How to resolve the algorithm Levenshtein distance step by step in the C++ programming language
How to resolve the algorithm Levenshtein distance step by step in the C++ programming language
Table of Contents
Problem Statement
In information theory and computer science, the Levenshtein distance is a metric for measuring the amount of difference between two sequences (i.e. an edit distance). The Levenshtein distance between two strings is defined as the minimum number of edits needed to transform one string into the other, with the allowable edit operations being insertion, deletion, or substitution of a single character.
The Levenshtein distance between "kitten" and "sitting" is 3, since the following three edits change one into the other, and there isn't a way to do it with fewer than three edits:
The Levenshtein distance between "rosettacode", "raisethysword" is 8. The distance between two strings is same as that when both strings are reversed.
Implements a Levenshtein distance function, or uses a library function, to show the Levenshtein distance between "kitten" and "sitting".
Let's start with the solution:
Step by Step solution about How to resolve the algorithm Levenshtein distance step by step in the C++ programming language
This code is a C++ implementation of the Levenshtein distance algorithm, which calculates the minimum number of single-character edits (insertions, deletions, or substitutions) required to transform one string into another. The algorithm is named after Vladimir Levenshtein, who first published it in 1965.
The first code block is a naive implementation of the algorithm, which uses a dynamic programming approach to calculate the minimum number of edits required to transform one string into another. The algorithm starts by creating a matrix of size (m+1) x (n+1)
, where m
and n
are the lengths of the two input strings. The matrix is initialized with the number of insertions or deletions required to transform an empty string into the first or second string, respectively.
The algorithm then iterates over the two input strings, and for each character in the first string, it iterates over the characters in the second string. For each pair of characters, the algorithm calculates the minimum number of edits required to transform the substring of the first string up to the current character into the substring of the second string up to the current character.
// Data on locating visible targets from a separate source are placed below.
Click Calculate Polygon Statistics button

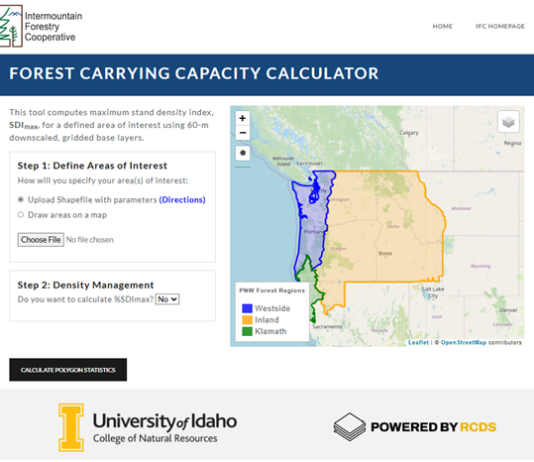point(68,370)
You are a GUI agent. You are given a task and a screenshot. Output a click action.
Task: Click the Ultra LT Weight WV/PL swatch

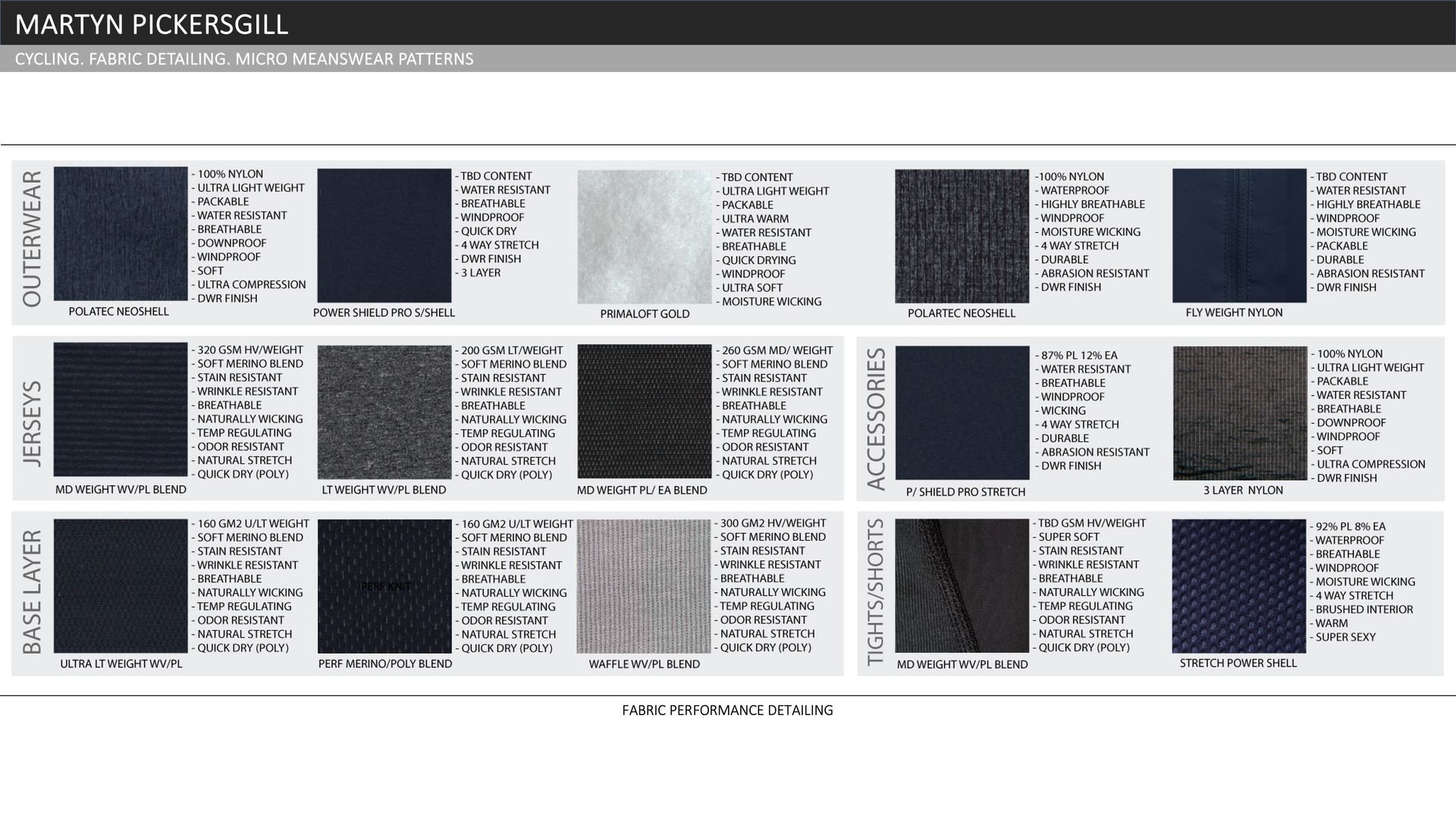(x=121, y=585)
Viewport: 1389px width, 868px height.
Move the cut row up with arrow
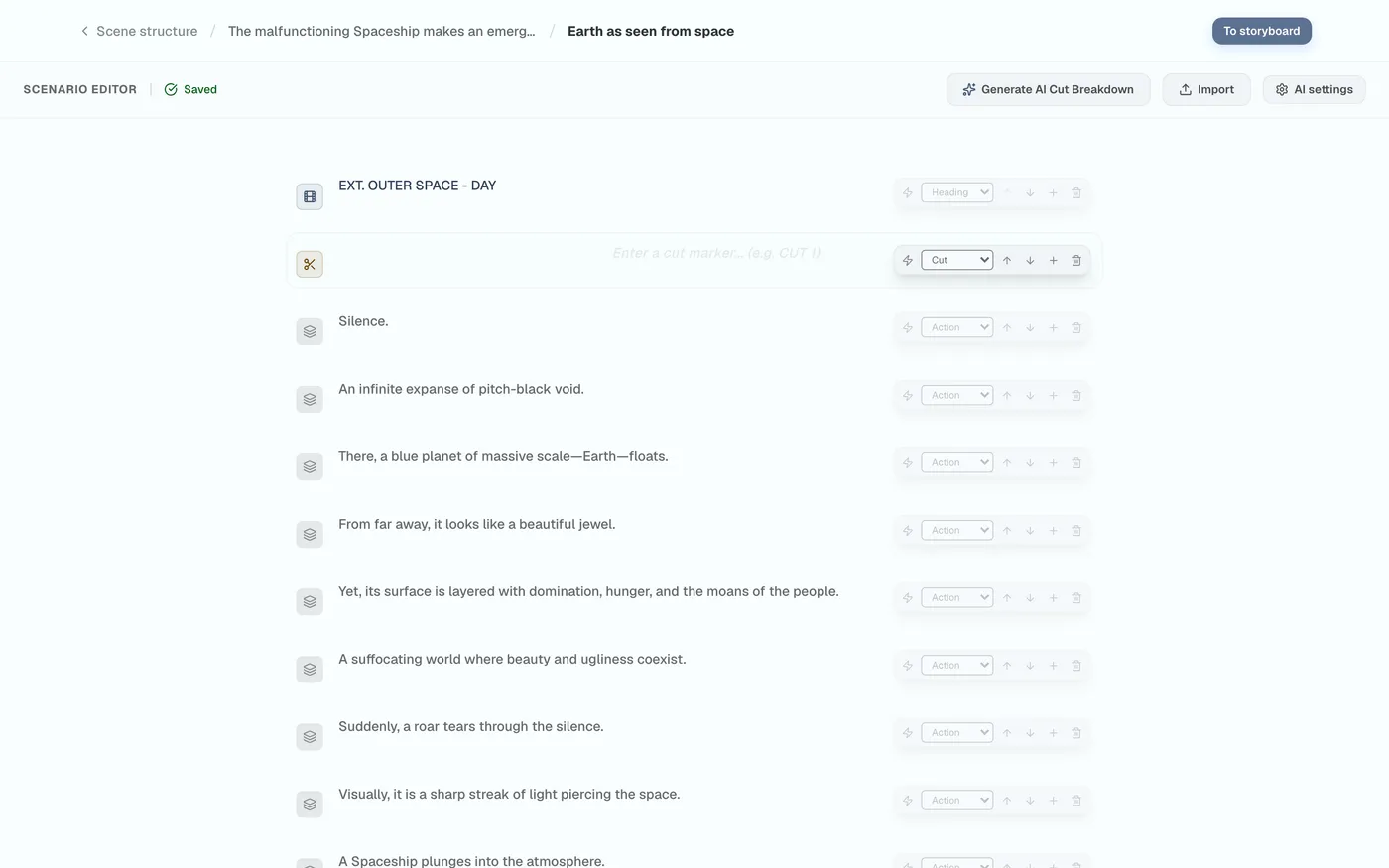coord(1007,260)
The minimum number of edits is calculated by taking the minimum of the following three values:
- The minimum number of edits required to transform the substring of the first string up to the previous character into the substring of the second string up to the current character, plus one (for an insertion)
- The minimum number of edits required to transform the substring of the first string up to the current character into the substring of the second string up to the previous character, plus one (for a deletion)
- The minimum number of edits required to transform the substring of the first string up to the previous character into the substring of the second string up to the previous character, plus one (for a substitution)
The algorithm stores the minimum number of edits required to transform each substring of the first string into each substring of the second string in the matrix. The final value in the matrix is the minimum number of edits required to transform the entire first string into the entire second string.
The second code block is a more efficient implementation of the Levenshtein distance algorithm, which uses a rolling array to calculate the minimum number of edits required to transform one string into another. The rolling array is a one-dimensional array of size n+1
, where n
is the length of the second string. The array stores the minimum number of edits required to transform the substring of the first string up to the current character into each substring of the second string.
The algorithm starts by initializing the rolling array with the number of insertions or deletions required to transform an empty string into the first or second string, respectively. The algorithm then iterates over the two input strings, and for each character in the first string, it updates the rolling array by calculating the minimum number of edits required to transform the substring of the first string up to the current character into each substring of the second string. The minimum number of edits is calculated in the same way as in the naive implementation.
The final value in the rolling array is the minimum number of edits required to transform the entire first string into the entire second string.
The Levenshtein distance algorithm is a versatile tool that can be used for a variety of tasks, including spell checking, text differencing, and machine translation.
Source code in the cpp programming language
#include <string>
#include <iostream>
using namespace std;
// Compute Levenshtein Distance
// Martin Ettl, 2012-10-05
size_t uiLevenshteinDistance(const string &s1, const string &s2)
{
const size_t
m(s1.size()),
n(s2.size());
if( m==0 ) return n;
if( n==0 ) return m;
// allocation below is not ISO-compliant,
// it won't work with -pedantic-errors.
size_t costs[n + 1];
for( size_t k=0; k<=n; k++ ) costs[k] = k;
size_t i { 0 };
for (char const &c1 : s1)
{
costs[0] = i+1;
size_t corner { i },
j { 0 };
for (char const &c2 : s2)
{
size_t upper { costs[j+1] };
if( c1 == c2 ) costs[j+1] = corner;
else {
size_t t(upper<corner? upper: corner);
costs[j+1] = (costs[j]<t?costs[j]:t)+1;
}
corner = upper;
j++;
}
i++;
}
return costs[n];
}
int main()
{
string s0 { "rosettacode" },
s1 { "raisethysword" };
cout << "distance between " << s0 << " and " << s1 << " : "
<< uiLevenshteinDistance(s0,s1) << endl;
return 0;
}
#include <algorithm>
#include <iostream>
#include <numeric>
#include <string>
#include <vector>
template <typename StringType>
size_t levenshtein_distance(const StringType& s1, const StringType& s2) {
const size_t m = s1.size();
const size_t n = s2.size();
if (m == 0)
return n;
if (n == 0)
return m;
std::vector<size_t> costs(n + 1);
std::iota(costs.begin(), costs.end(), 0);
size_t i = 0;
for (auto c1 : s1) {
costs[0] = i + 1;
size_t corner = i;
size_t j = 0;
for (auto c2 : s2) {
size_t upper = costs[j + 1];
costs[j + 1] = (c1 == c2) ? corner
: 1 + std::min(std::min(upper, corner), costs[j]);
corner = upper;
++j;
}
++i;
}
return costs[n];
}
int main() {
std::wstring s0 = L"rosettacode";
std::wstring s1 = L"raisethysword";
std::wcout << L"distance between " << s0 << L" and " << s1 << L": "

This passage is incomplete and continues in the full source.